Document:
%%
The CDT simulation models this compounding through the Remedy Sensitivity Gradient (RSG). RSG measures how marginal legal interventions affect coordination capacity. In the dual-relief scenario, RSG spikes as the remaining constraints on coordination bypass disappear. The gradient is nonlinear—removing the second constraint causes more damage than removing the first because no fallback mechanism remains.
Insight: Internal rules and external standards are not redundant—they are complementary. Weakening either layer partially degrades coordination; weakening both layers eliminates the institutional architecture that enables efficient matching.
The coordination harm is now established. The next question is evidentiary: what proof demonstrates that Compass’s conduct produces the harms described? Remarkably, Compass has provided that proof itself.
V. The Dispositive Economic Admission
Thesis: Compass’s own pleadings collapse its antitrust narrative across both cases.
Compass’s complaints contain an admission that, properly understood, defeats its antitrust theory as a matter of law. The company alleges that Private Exclusives can yield approximately 2.9 percent higher prices for sellers. This figure appears in both the NWMLS complaint and the Zillow complaint. Compass presents it as evidence that Private Exclusives provide seller value.
Under Ohio v. American Express Co. (2018), platforms operating in two-sided markets cannot demonstrate antitrust injury by showing harm to one side alone. The Court held that credit card networks connect merchants and cardholders in a way that requires analysis of effects on both sides. Real estate markets exhibit the same two-sided structure: platforms connect sellers (through listings) with buyers (through search). Any analysis of competitive effects must account for impacts on both groups.
%%
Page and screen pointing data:
%%
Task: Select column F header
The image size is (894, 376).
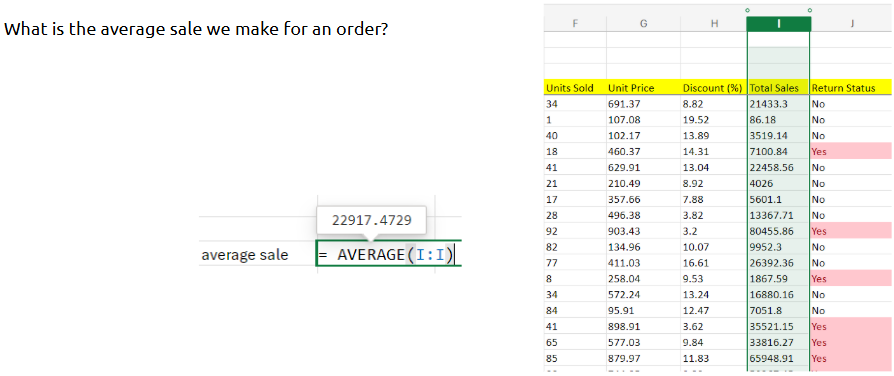Action: pyautogui.click(x=575, y=25)
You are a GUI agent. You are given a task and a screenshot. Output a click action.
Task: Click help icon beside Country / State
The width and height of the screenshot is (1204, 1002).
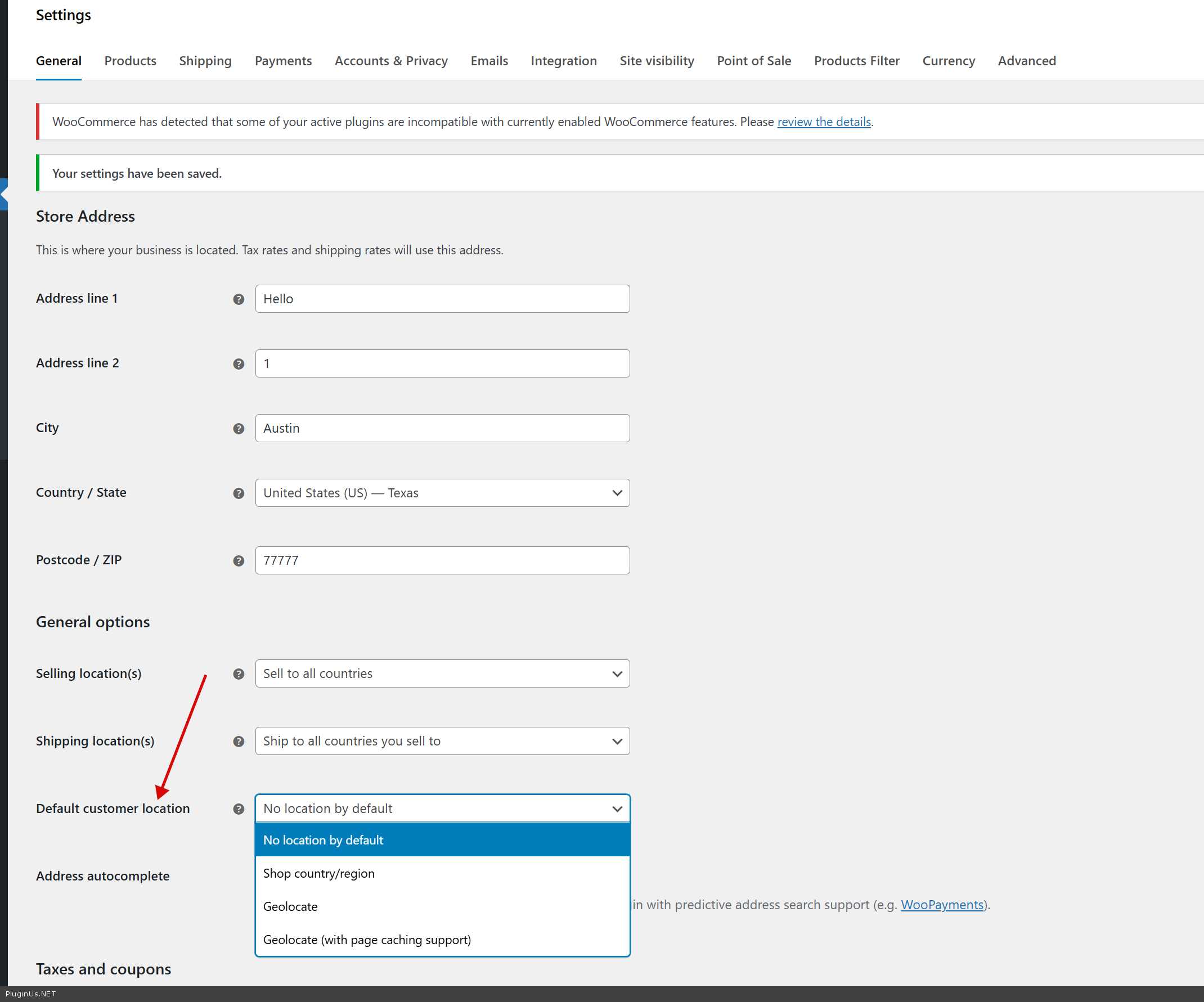click(x=239, y=493)
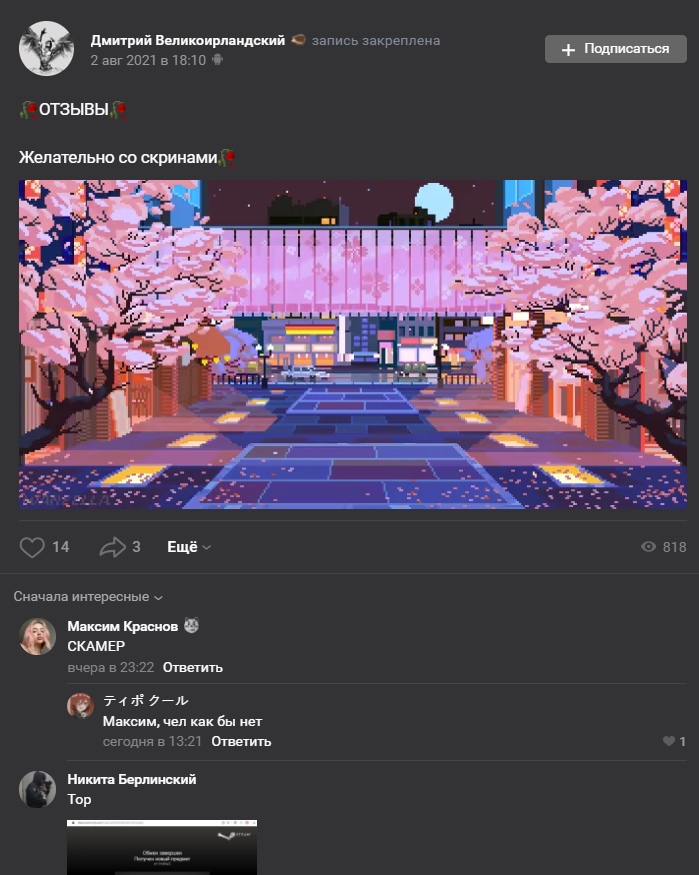This screenshot has width=699, height=875.
Task: Open the author name Дмитрий Великоирландский
Action: pos(187,40)
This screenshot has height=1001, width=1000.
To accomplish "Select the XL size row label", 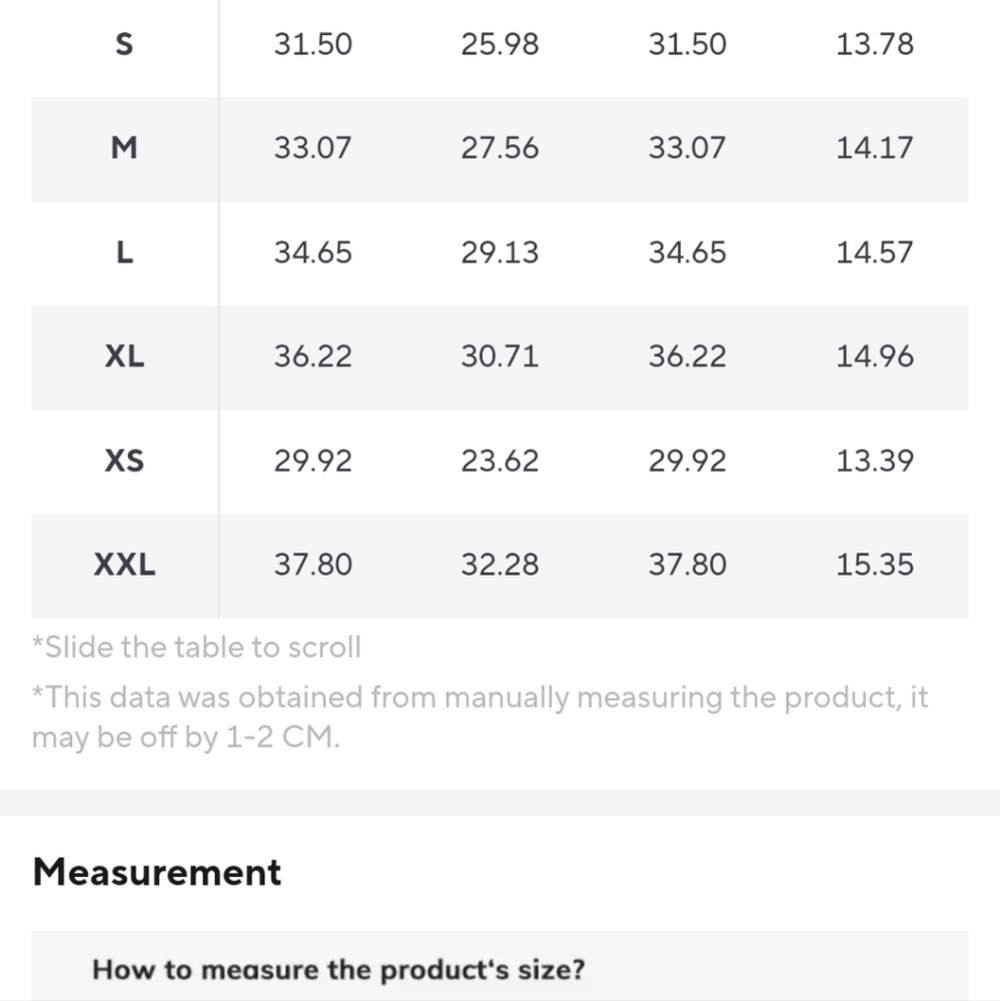I will 125,356.
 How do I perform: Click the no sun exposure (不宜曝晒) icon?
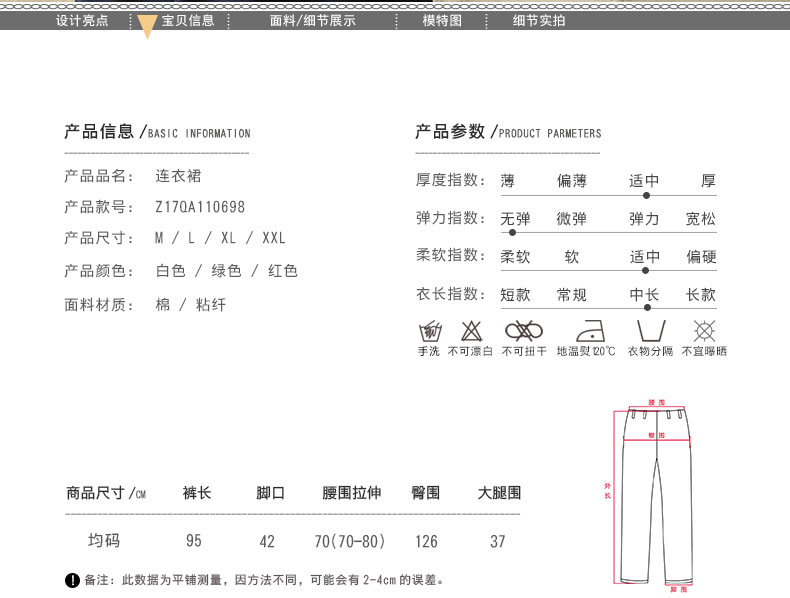pos(704,331)
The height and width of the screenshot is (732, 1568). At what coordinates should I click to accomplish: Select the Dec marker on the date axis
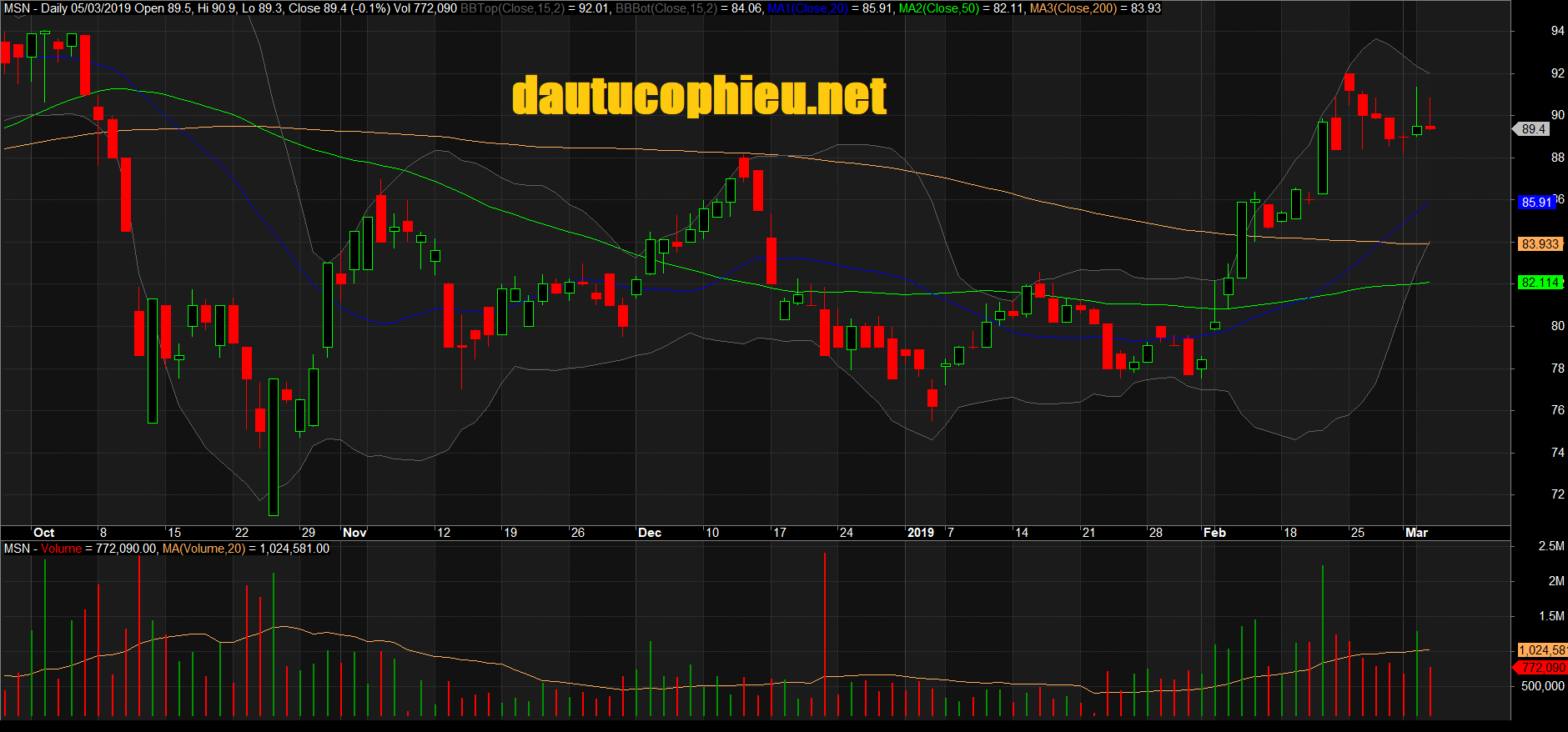tap(649, 533)
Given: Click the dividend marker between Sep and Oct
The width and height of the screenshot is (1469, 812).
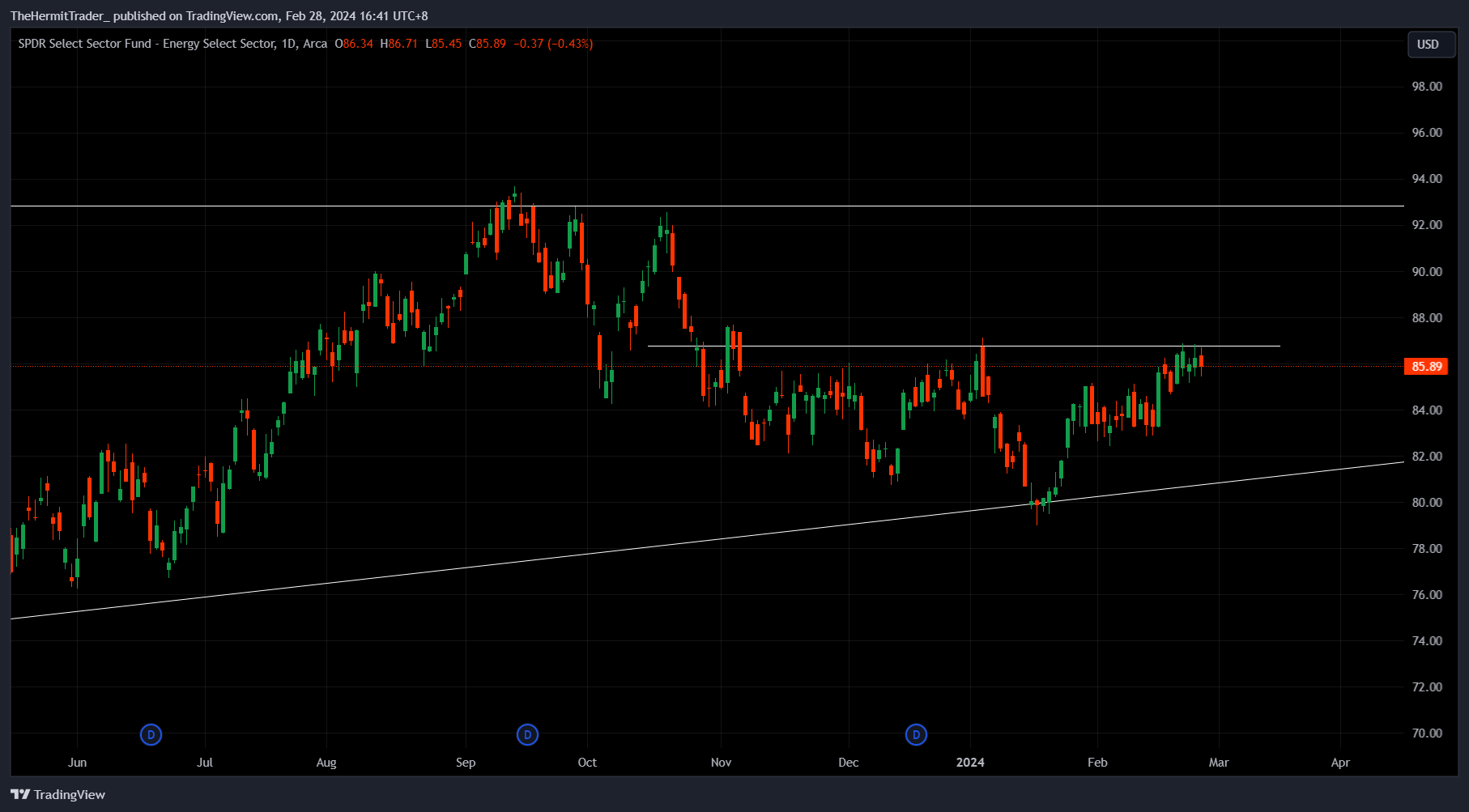Looking at the screenshot, I should coord(527,735).
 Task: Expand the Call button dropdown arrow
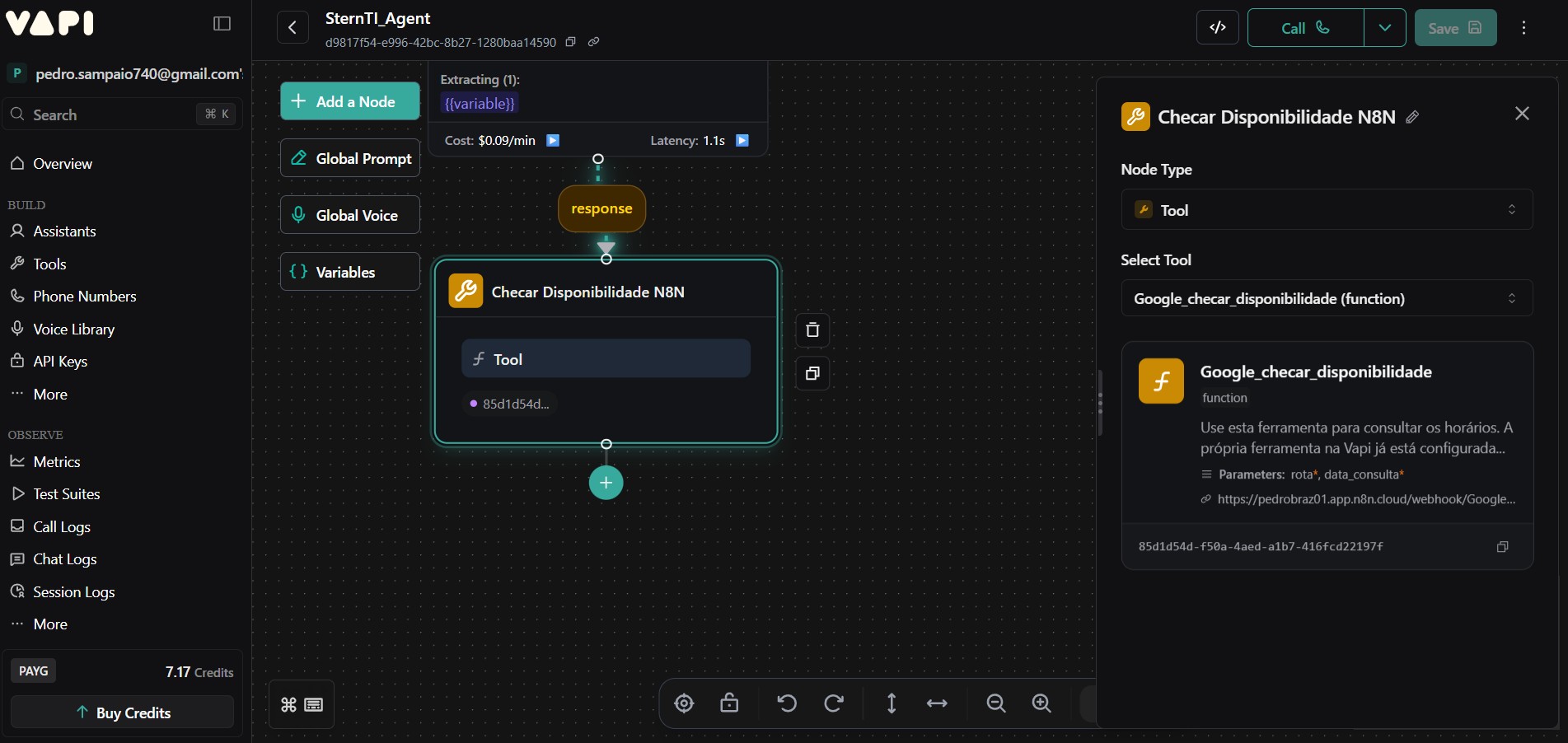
%%
Tasks:
1. Quote the passage of the antitrust analysis that opens with the words containing "Insight: Internal rules" and closes with "across both cases.".
2. According to the antitrust analysis, how much higher are the prices that Compass alleges Private Exclusives can yield for sellers?
3. The antitrust analysis describes two-sided markets. Name every group it says a platform or network in such a market connects.

Answers for this exercise:
1.
Insight: Internal rules and external standards are not redundant—they are complementary. Weakening either layer partially degrades coordination; weakening both layers eliminates the institutional architecture that enables efficient matching.
The coordination harm is now established. The next question is evidentiary: what proof demonstrates that Compass’s conduct produces the harms described? Remarkably, Compass has provided that proof itself.
V. The Dispositive Economic Admission
Thesis: Compass’s own pleadings collapse its antitrust narrative across both cases.

2. Approximately 2.9 percent higher.

3.
- Merchants
- Cardholders
- Sellers
- Buyers